Le “quattro stagioni” del Locarno, Malcantone a testa alta e una regola beffarda

Calcio, Editoriali, Prima lega classic, Seconda lega interregionale

Autore Riccardo Vassalli

13 Giugno 2026

“Per quanta strada ancora c’è da fare, amerai il finale”. Cesare Cremonini lo cantava in Share the love, il Locarno se lo canticchiava come mantra metaforico da quando è stato rispedito all’inferno della Quinta Lega nel 2018. Sono passati otto anni e il Locarno è tornato.

Esce con il petto gonfio di orgoglio e gioia da un temporale che ha attraverso tutte le quattro stagioni: dalle vittorie in “carrozza” nei bassi fondi, alla Terza conquistata dopo un testa a testa contro il Ravecchia, alla Seconda dominata per poi provarci sì, ma senza successo due volte.

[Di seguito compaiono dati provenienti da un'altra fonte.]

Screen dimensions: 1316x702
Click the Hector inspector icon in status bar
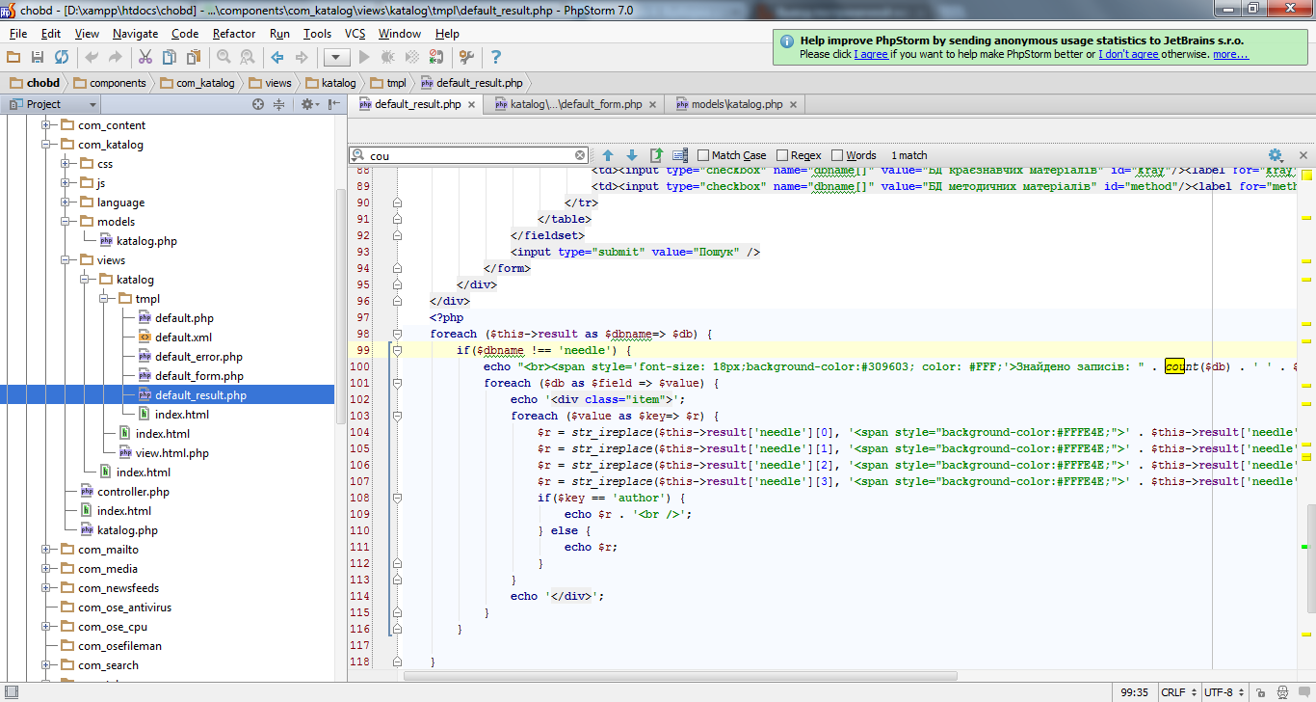[x=1281, y=692]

C’è riuscito al primo tentativo Matteo Morandi, arrivato in fretta e furia a pochi giorni dalla ripresa in estate nel bel mezzo di una tempesta societaria. Bravo è stato il tecnico a non rendere vano il lavoro del suo predecessore Frigomosca, a portare le sue idee, a coinvolgere maggiormente i giovani e farli crescere all’ombra di giocatori più esperti e navigati, su tutti quel Mirko Facchinetti che – oggi più di ieri – occupa un posto d’onore nella storia del FC Locarno.

Brava è stata la società – guidata da Tiziano Ronchetti e lady – a fidarsi ciecamente su di lui e non riflettere il trambusto dell’esterno al fattore campo. La Prima Lega è realtà e in fondo è il minimo palcoscenico dove deve giostrare chi porta sulle spalle e sul petto onere e onore delle bianche casacche.

Se il calcio ticinese può rallegrarsi di aver riportato una nobile nell’anticamera del professionismo, l’altra faccia della medaglia è dover assistere alle lacrime del Malcantone di Copelli, primo a pari merito e dietro in classifica solo in virtù di una regola tanto bizzarra quanto crudele: il fairplay, primo criterio preso in considerazione in caso di arrivo a pari punti. All’idea che un campionato e una promozione possa decidersi grazie al fairplay, ormai, ci stiamo tristemente abituando. Anche se probabilmente resta il criterio meno adatto e indicativo per stabilire chi può festeggiare e chi no. Impossibile non provare empatia nei confronti di un Malcantone sognava l’impossibile e per lunghi tratti lo stava realizzando. La pazza rimonta del Locarno a Emmenbrücke ha spezzato i sogni di gloria, ma non cancella un cammino esaltante e vicino alla perfezione. Alla dura legge del “cartellino”, oggi, si inchina il Malcantone. In passato è toccato ad altri e ad altri, forse, toccherà. Sempre che chi prende le decisioni non decida di rivedere le regole, quanto meno in categorie che dovrebbero avvicinarsi al calcio “vero”.